(DATA SHOWN Opens)

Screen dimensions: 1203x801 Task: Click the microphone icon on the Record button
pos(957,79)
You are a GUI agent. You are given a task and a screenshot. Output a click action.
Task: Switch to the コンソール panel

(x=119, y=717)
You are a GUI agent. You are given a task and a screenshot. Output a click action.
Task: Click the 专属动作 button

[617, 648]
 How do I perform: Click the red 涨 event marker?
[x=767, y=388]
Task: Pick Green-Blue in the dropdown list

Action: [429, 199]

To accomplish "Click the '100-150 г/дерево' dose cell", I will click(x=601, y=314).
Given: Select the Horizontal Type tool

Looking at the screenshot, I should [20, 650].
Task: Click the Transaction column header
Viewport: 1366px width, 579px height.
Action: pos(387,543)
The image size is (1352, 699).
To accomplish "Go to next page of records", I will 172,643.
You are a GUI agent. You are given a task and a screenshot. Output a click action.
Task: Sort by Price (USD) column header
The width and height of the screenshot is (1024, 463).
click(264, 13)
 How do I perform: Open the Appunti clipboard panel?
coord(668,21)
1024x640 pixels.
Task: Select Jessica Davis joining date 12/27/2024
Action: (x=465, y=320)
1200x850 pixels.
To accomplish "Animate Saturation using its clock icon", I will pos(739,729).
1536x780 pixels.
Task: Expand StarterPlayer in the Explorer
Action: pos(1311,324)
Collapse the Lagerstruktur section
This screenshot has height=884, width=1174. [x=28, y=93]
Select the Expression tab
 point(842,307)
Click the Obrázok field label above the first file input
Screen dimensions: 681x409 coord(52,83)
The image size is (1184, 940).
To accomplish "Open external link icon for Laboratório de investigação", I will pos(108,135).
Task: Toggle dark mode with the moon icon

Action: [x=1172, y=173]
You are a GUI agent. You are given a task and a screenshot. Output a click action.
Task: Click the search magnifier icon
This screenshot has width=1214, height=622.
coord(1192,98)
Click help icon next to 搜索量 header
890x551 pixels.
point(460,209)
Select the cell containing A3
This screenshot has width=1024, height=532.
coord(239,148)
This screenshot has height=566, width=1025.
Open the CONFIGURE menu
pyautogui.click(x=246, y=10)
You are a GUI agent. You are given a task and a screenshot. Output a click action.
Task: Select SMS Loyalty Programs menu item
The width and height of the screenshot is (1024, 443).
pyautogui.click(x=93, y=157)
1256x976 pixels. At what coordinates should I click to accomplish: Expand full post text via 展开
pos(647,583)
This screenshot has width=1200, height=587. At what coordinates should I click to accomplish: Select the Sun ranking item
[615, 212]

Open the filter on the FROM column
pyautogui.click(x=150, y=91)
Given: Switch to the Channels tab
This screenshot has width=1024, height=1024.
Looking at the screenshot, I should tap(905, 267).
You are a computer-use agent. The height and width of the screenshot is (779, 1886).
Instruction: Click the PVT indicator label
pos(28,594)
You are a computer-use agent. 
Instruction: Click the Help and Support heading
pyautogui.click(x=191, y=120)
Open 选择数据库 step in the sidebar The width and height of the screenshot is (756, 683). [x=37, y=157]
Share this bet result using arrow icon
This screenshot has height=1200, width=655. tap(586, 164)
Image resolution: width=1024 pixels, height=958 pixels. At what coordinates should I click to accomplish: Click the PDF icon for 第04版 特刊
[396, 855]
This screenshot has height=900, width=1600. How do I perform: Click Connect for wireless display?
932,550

(DATA SHOWN Closes)

Could you repeat every record above exactly as it stands?

YOUR RESPONSE:
Screen dimensions: 1203x801 Task: Click the microphone icon on the Record button
pos(957,79)
You are a GUI agent. You are given a task and a screenshot. Output a click action.
Task: Switch to the コンソール panel

(x=119, y=717)
You are a GUI agent. You are given a task and a screenshot. Output a click action.
Task: Click the 专属动作 button

[617, 648]
 How do I perform: Click the red 涨 event marker?
[x=767, y=388]
Task: Pick Green-Blue in the dropdown list

Action: [429, 199]

To accomplish "Click the '100-150 г/дерево' dose cell", I will click(x=601, y=314).
Given: Select the Horizontal Type tool

Looking at the screenshot, I should [20, 650].
Task: Click the Transaction column header
Viewport: 1366px width, 579px height.
Action: pos(387,543)
The image size is (1352, 699).
To accomplish "Go to next page of records", I will 172,643.
You are a GUI agent. You are given a task and a screenshot. Output a click action.
Task: Sort by Price (USD) column header
The width and height of the screenshot is (1024, 463).
click(264, 13)
 How do I perform: Open the Appunti clipboard panel?
coord(668,21)
1024x640 pixels.
Task: Select Jessica Davis joining date 12/27/2024
Action: (x=465, y=320)
1200x850 pixels.
To accomplish "Animate Saturation using its clock icon", I will pos(739,729).
1536x780 pixels.
Task: Expand StarterPlayer in the Explorer
Action: pos(1311,324)
Collapse the Lagerstruktur section
This screenshot has height=884, width=1174. [x=28, y=93]
Select the Expression tab
 point(842,307)
Click the Obrázok field label above the first file input
Screen dimensions: 681x409 coord(52,83)
The image size is (1184, 940).
To accomplish "Open external link icon for Laboratório de investigação", I will pos(108,135).
Task: Toggle dark mode with the moon icon

Action: [x=1172, y=173]
You are a GUI agent. You are given a task and a screenshot. Output a click action.
Task: Click the search magnifier icon
This screenshot has width=1214, height=622.
coord(1192,98)
Click help icon next to 搜索量 header
890x551 pixels.
point(460,209)
Select the cell containing A3
This screenshot has width=1024, height=532.
coord(239,148)
This screenshot has height=566, width=1025.
Open the CONFIGURE menu
pyautogui.click(x=246, y=10)
You are a GUI agent. You are given a task and a screenshot. Output a click action.
Task: Select SMS Loyalty Programs menu item
The width and height of the screenshot is (1024, 443).
pyautogui.click(x=93, y=157)
1256x976 pixels. At what coordinates should I click to accomplish: Expand full post text via 展开
pos(647,583)
This screenshot has width=1200, height=587. At what coordinates should I click to accomplish: Select the Sun ranking item
[615, 212]

Open the filter on the FROM column
pyautogui.click(x=150, y=91)
Given: Switch to the Channels tab
This screenshot has width=1024, height=1024.
Looking at the screenshot, I should tap(905, 267).
You are a computer-use agent. The height and width of the screenshot is (779, 1886).
Instruction: Click the PVT indicator label
pos(28,594)
You are a computer-use agent. 
Instruction: Click the Help and Support heading
pyautogui.click(x=191, y=120)
Open 选择数据库 step in the sidebar The width and height of the screenshot is (756, 683). [x=37, y=157]
Share this bet result using arrow icon
This screenshot has height=1200, width=655. tap(586, 164)
Image resolution: width=1024 pixels, height=958 pixels. At what coordinates should I click to accomplish: Click the PDF icon for 第04版 特刊
[396, 855]
This screenshot has height=900, width=1600. How do I perform: Click Connect for wireless display?
932,550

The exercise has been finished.